Monika Pawłowska była pytana o to, czy nie oburzyły jej słowa prezydenta RP Andrzeja Dudy, który w czerwcu ubiegłego roku nazwał LGBT "ideologią". Posłanka odpowiedziała, że nie zna tej wypowiedzi, więc nie może się do niej odnieść.
Nie wiem, czy jest to część wypowiedzi. Być może coś mi mogło umknąć, nie śledziłam każdego słowa, tweeta i wiecu każdego z kandydatów
- mówiła w TVN24 Pawłowska i dodała, że według niej każdemu należy się szacunek.
Próbuje się nam, proszę państwa wmówić, że to ludzie. A to jest po prostu ideologia. Jeżeli ktoś ma jakiekolwiek wątpliwości, czy to jest ideologia, czy nie, to niech sobie zajrzy w karty historii i zobaczy, jak wyglądało na świecie budowanie ruchu LGBT, niech zobaczy, jak wyglądało budowanie tej ideologii, jakie poglądy głosili ci, którzy ją budowali
- powiedział prezydent Andrzej Duda w czerwcu, podczas wyborczego wiecu w Brzegu. Informacje o tej wypowiedzi publikowały nie tylko polskie media, ale również zagraniczne agencje prasowe.

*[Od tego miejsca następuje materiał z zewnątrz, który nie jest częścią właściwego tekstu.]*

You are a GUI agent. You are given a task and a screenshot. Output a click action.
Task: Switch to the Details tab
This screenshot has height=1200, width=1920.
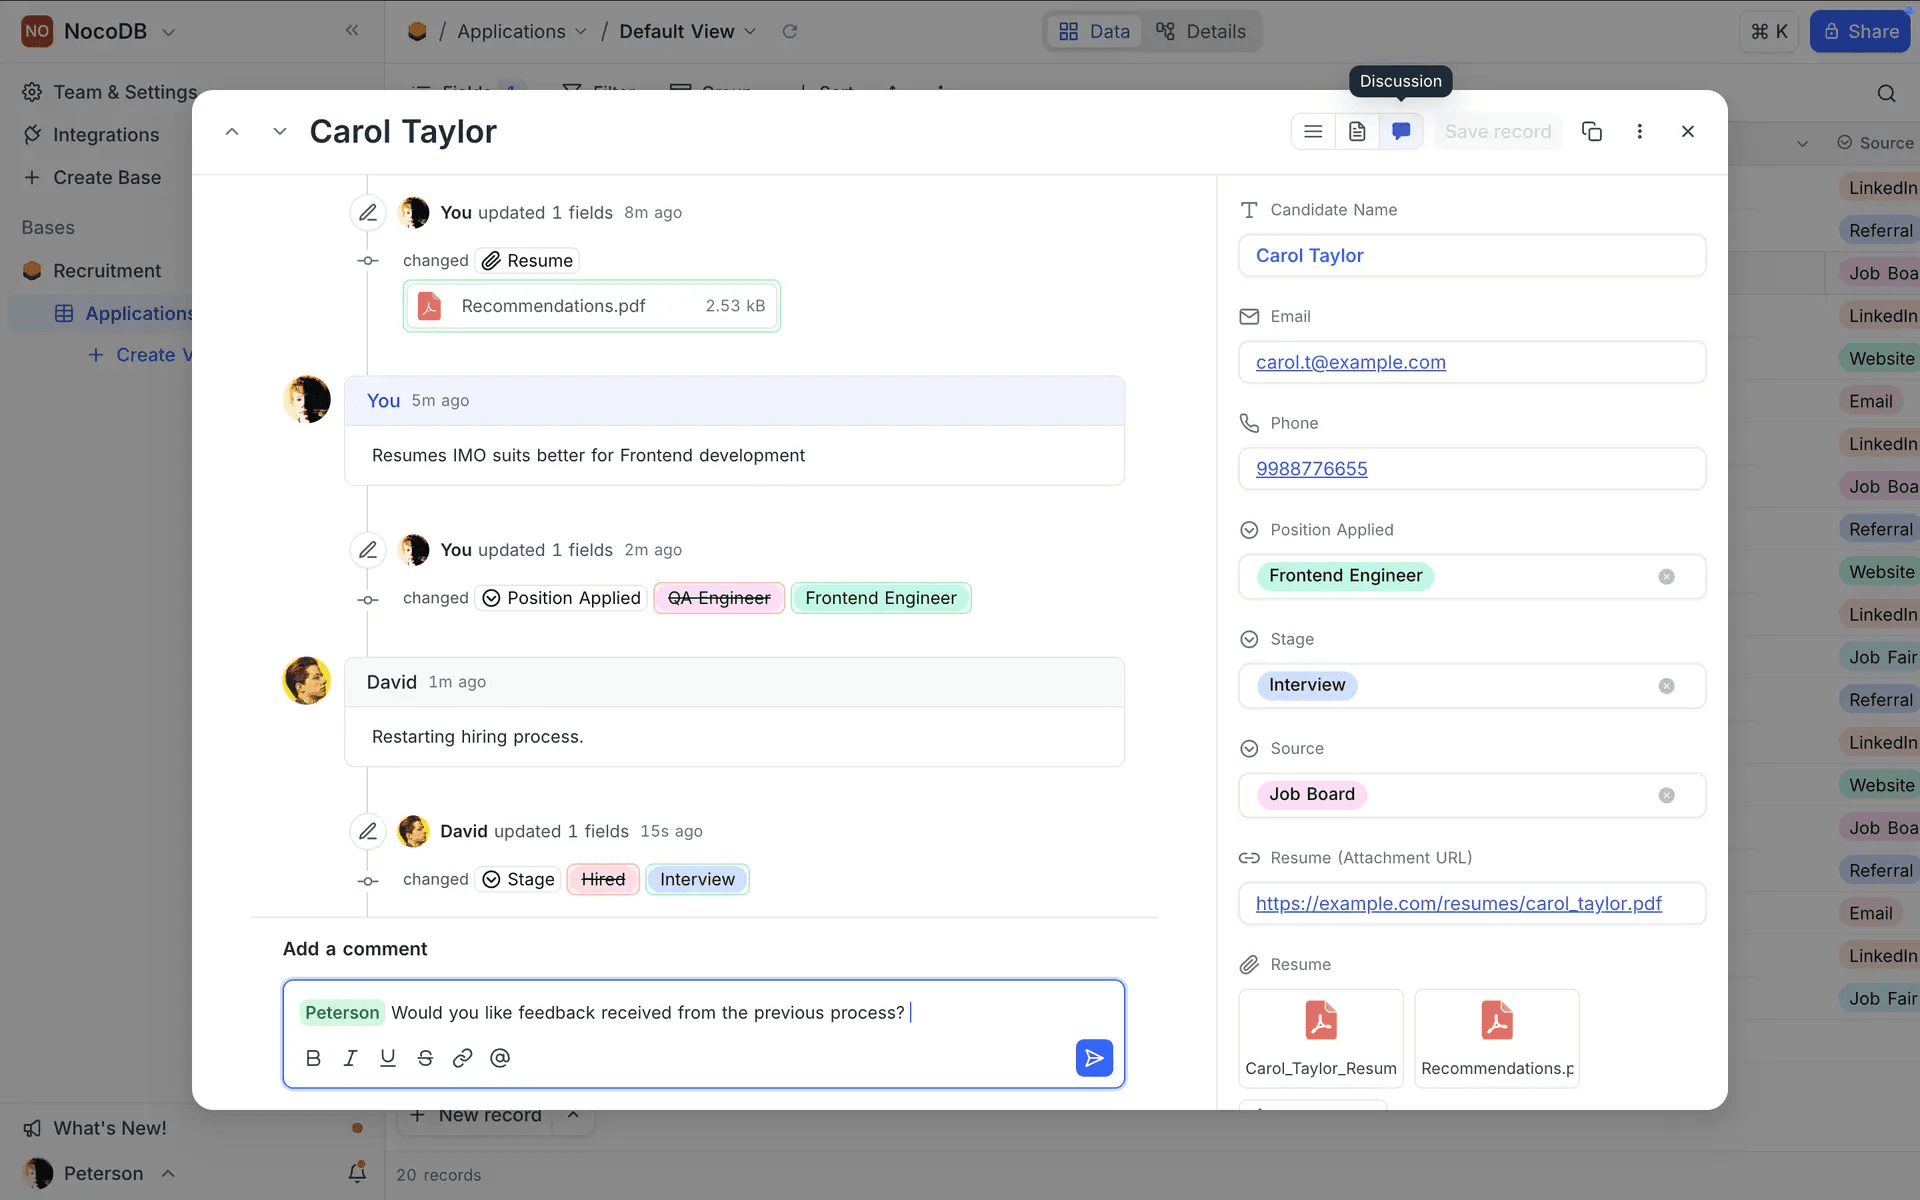tap(1201, 31)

Monika Pawłowska w marcu zmieniła partię. Opuszczając Lewicę, włączyła się do Porozumienia Jarosława Gowina. Zapowiedziała jednak, że pozostanie posłanką niezrzeszoną i nie dołączy do klubu parlamentarnego PiS. - To decyzja zgodna z moim sumieniem i tym, do czego zobowiązałam się wobec moich wyborców - tłumaczyła Pawłowska. Z kolei Jarosław Gowin informował w mediach społecznościowych, że cieszy się, że grono osób uprawiających politykę "bez ideologicznego zacietrzewienia" poszerza się o Monikę Pawłowską.
Wcześniej Lewica była wrażliwa społecznie, partia Biedronia, Wiosna, miała być partią liberalną gospodarczo. Niestety to wszystko szło nie w tym torze, w którym iść powinno. Porozumienie łączy w sobie wrażliwość społeczną, między innymi dbałość o mieszkania z tanim czynszem, ale również szacunek wobec przedsiębiorców
- mówiła w rozmowie z TVN24 Monika Pawłowska.
Posłanka nie zdradziła, na kogo głosowała w pierwszej turze czerwcowych wyborów, ale przyznała, że w turze drugiej postawiła krzyżyk przy nazwisku Andrzeja Dudy.